怪記ゲラ出ました

ゲラっていうのは、元々は一番最初の試し刷りのことを指す印刷用語。
「ゲラ刷り」と言った。初校と同義語。
以前*1は、手書きの原稿用紙またはFD入りテキストファイルとレイアウト用紙をセットにして印刷所に渡した後、最初に出てくる試し刷り(組み版)のことを言っていた。
自分で文庫のDTPを手がけるようになってからは、できあがった原稿を実際の掲載順に並び替え、組み版したもののことをゲラと呼ぶようになっていて、印刷所からはゲラが出ないのが「超」怖い話独特の進行(^^;)。

ゲラは昔は紙で出ていた(たぶん、今も大部分は紙で出ている)し、編集部からFAXで送られてきて、それがまた潰れて読めなかったりということがしばしばあったのだが(^^;)、最近はだいたいメールに添付されて送られてくることが多くなった。雑誌で数頁程度だったらスキャナ取り込みしてJPEGで。
僕が送る場合は文庫一冊分まるごとのゲラだったりするので、PDFファイルに出力したものをメールで送って、手元でプリントアウトして読んでもらう。
時間にゆとりがあれば赤字は郵送で。なければFAXで。赤字が大量の場合で時間がない場合は、スキャナ取り込みしてメールで送ってもらう。
昔は編集部に軟禁されたり(したり)、バイク便を飛ばしてゲラを送ったり(受け取ったり)、自分が深夜便になって作家さんと編集部と印刷所の間をバイクで往復したりしたものなのだが*2「超」怖い話冬班のように日本のあっちこっちに著者が散在している状態でそれをするのはほぼ不可能なので、このような利器を最大限活用することになる。

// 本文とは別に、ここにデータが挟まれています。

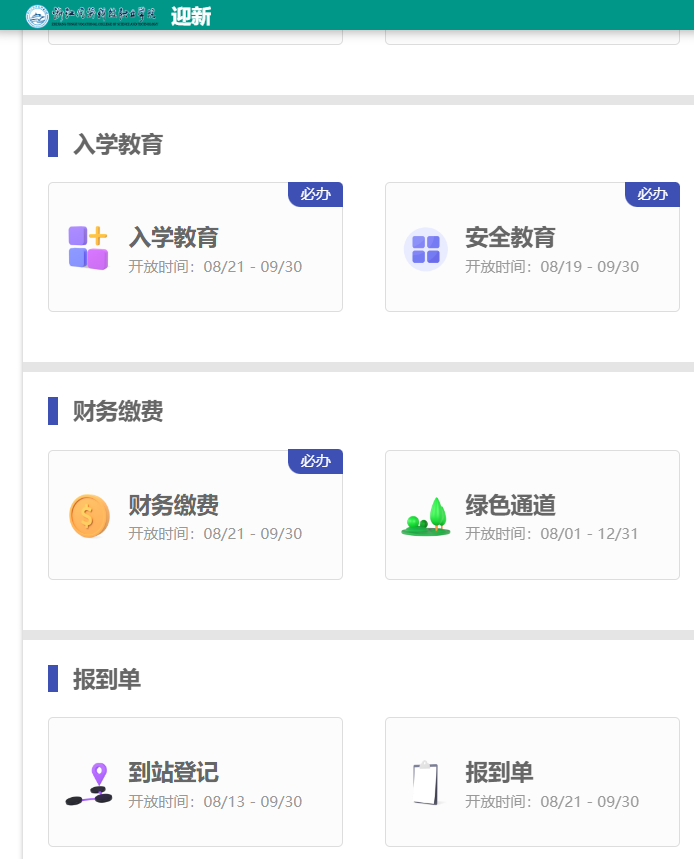Open the 到站登记 card title
The width and height of the screenshot is (694, 859).
point(173,773)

そういえば、ゲラ/ゲラ刷りの語源は「galley」であるらしい。
ジョバンニが拾ってきた活字(笑)を入れる皿台がガレー船に似ていたから、これを「ガレー台」と呼んだらしいのだが、これがどこかで訛って「ガレー→ゲラ」になったらしい。ゲラ台で刷った最初の試し刷りをゲラ刷りと呼び、それが詰まってゲラになった、と。

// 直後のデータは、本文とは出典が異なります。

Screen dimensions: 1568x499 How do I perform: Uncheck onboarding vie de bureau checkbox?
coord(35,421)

実はゲラの本当の語源はgalleyではなくて「Get UP(起きろ!)」で、発音はそのままゲラ。
意味するところは、原稿を書き上げてようやく眠りにつける……と失神しかけた著者の胸ぐらを掴んで、「この野郎! 試し刷りができたぞ!」と叩き起こすときのかけ声「Get UP!」から来ている……と、寝入りばなに言われたら、なんとなく信じてしまいそうな気がするが嘘です。


そういうわけで、怪記のゲラを今出校。
どうせ台風来てるし。関係者が遊びに行くヒマを全部奪ってやる! 巻き添えにしてやる!
というわけで、連休中はずっとゲラ読みですorz

*1:20〜10年くらい前まで

*2:角川書店で編集者をしていた頃、月に1回東京の東の端と西の端をバイクで50km近く往復するという過酷な原稿取りをしていたことがある。